2016-02-19 / Letters

Maintaining river would preserve legacy

To the editor:

There has been a lot of discussion on the feasibility and finances of the proposed dam removals of one of Kennebunk’s most pristine rivers. Certainly the number crunchers and others are concerned with the overall finances of keeping versus removing the dams. However, I have not heard from any of my fellow paddlers or fishermen who regularly enjoy an evening or early morning trip on the river.

How many of the naysayers who are proposing the removal, including those from one of the organizations to which I belong, Trout Unlimited, have been fortunate enough to launch from the Mill Street dam, paddle up the river and catch a few native brown or brook trout?

To paddle quietly around a bend and see a doe and her fawn standing at the water’s edge, or a beaver swimming across the river carrying his most recent cutting, is a very special moment indeed.

There are many nooks and hidden coves where the majestic herons and bufflehead ducks placidly go about their daily activities.
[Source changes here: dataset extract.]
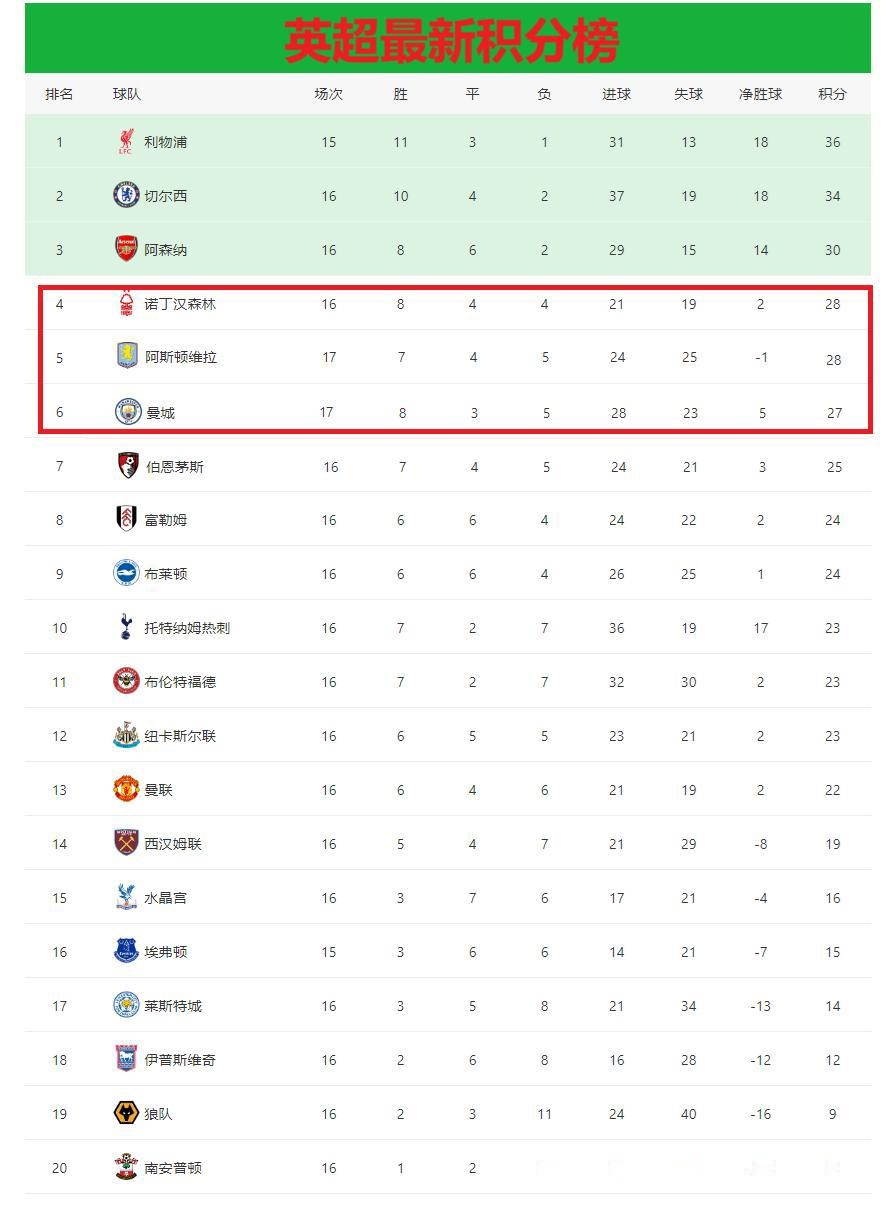This screenshot has width=890, height=1209.
Task: Select the Manchester City crest icon
Action: click(127, 411)
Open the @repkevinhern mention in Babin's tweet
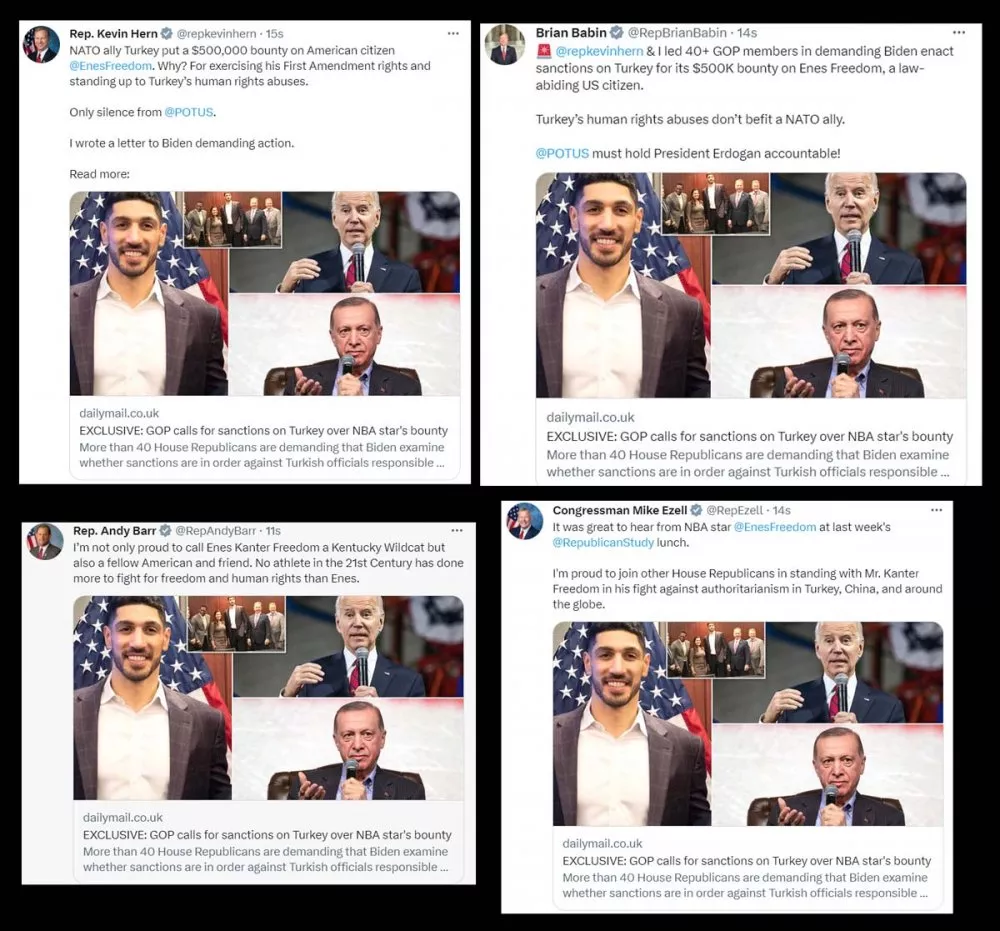The image size is (1000, 931). [x=599, y=51]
There are so few places, especially in our own backyard in Kennebunk, where we have the undisturbed beauty and nature calling to us.

It is disheartening to think of the prospect of a shallow tributary, barely passable for two kayaks, with steep and muddy banks, which would replace the deep pristine pools and gentle river that we now enjoy.

The removal of the dams to allow a few ocean run salmon or alewives who may return, is not worth the degradation and destruction of the habitats already so richly thriving.

Fish ladders have already proven very helpful, and recommended, in local streams and rivers for those who are interested in expanded fishing. The loss of good fishing, wildlife and esthetic beauty should not be bulldozed into the category of forever lost.

Keeping the dams may be a more expensive option, according to some figures, but there is no way to calculate the contribution we may make to our children, grandchildren, and legacy to our Kennebunk neighbors, by keeping and enjoying what the current river provides us.